Cardiac Product Device Developer
HONG KONG, May 20, 2021 /PRNewswire/ -- OrbusNeich®OrbusNeich Medical Company Ltd. and P&F Products & Features® today announced, on behalf of the partnership OrbusNeich P&F, that the TricValve® transcatheter bicaval valve has received CE Mark approval.
The TricValve® transcatheter bicaval valve (bioprosthesis) is designed to treat caval reflux associated with severe tricuspid regurgitation, without the need to remove the diseased tricuspid valve. Each model (SVC and IVC) is available in various diameters, specifically designed to accommodate the anatomical characteristics of the superior and inferior vena cava.
“TricValve is a safe and simple valve system suitable for patients with severe tricuspid regurgitation,” said Dr.

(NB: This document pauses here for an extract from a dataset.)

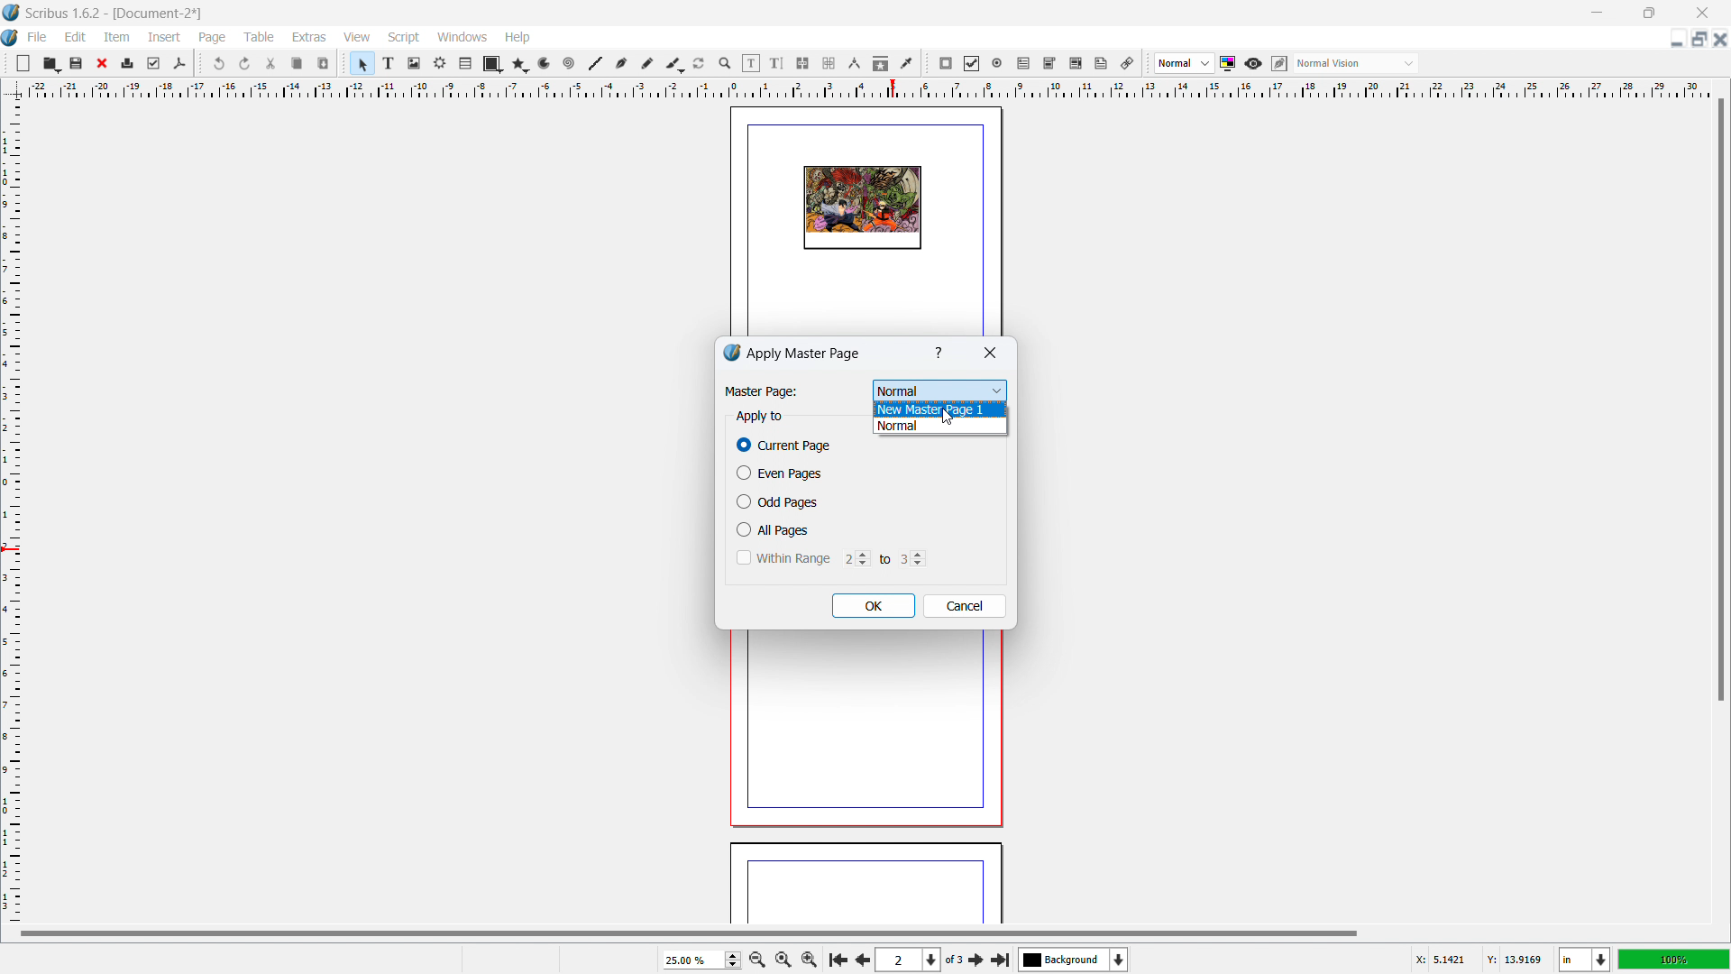 The height and width of the screenshot is (974, 1731). Describe the element at coordinates (776, 63) in the screenshot. I see `edit text with story editor` at that location.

Shaiful Azmi Yahaya, Director of the Cardiology Department at the National Heart Institute, Kuala Lumpur, Malaysia. He added, “TricValve provides a new treatment option for patients who are not suitable for surgery, as well as those with a severely dilated annulus or a large coaptation gap, and even patients with cardiac pacemakers.”

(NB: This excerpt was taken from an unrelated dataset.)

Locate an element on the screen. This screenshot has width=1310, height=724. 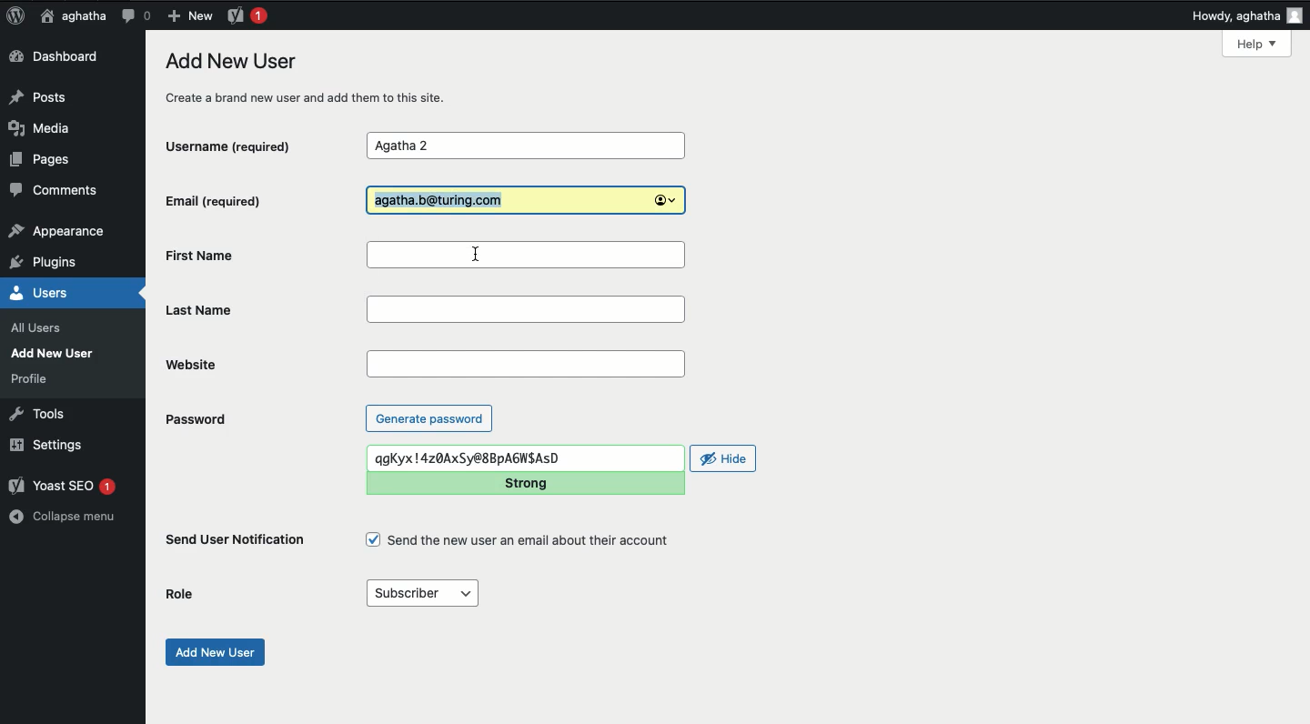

“CE Mark approval represents a new milestone in the structural heart field. We are pleased to offer a new treatment option for patients with severe tricuspid regurgitation and those at high risk for open-heart surgery,” said Alain Khair, Chief Commercial Officer of OrbusNeich.
P&F President and Chief Operating Officer Siegfried Einhellig added: “Obtaining the CE mark reinforces our shared mission to urgently deliver this technology to patients worldwide, and we are excited to begin using it.”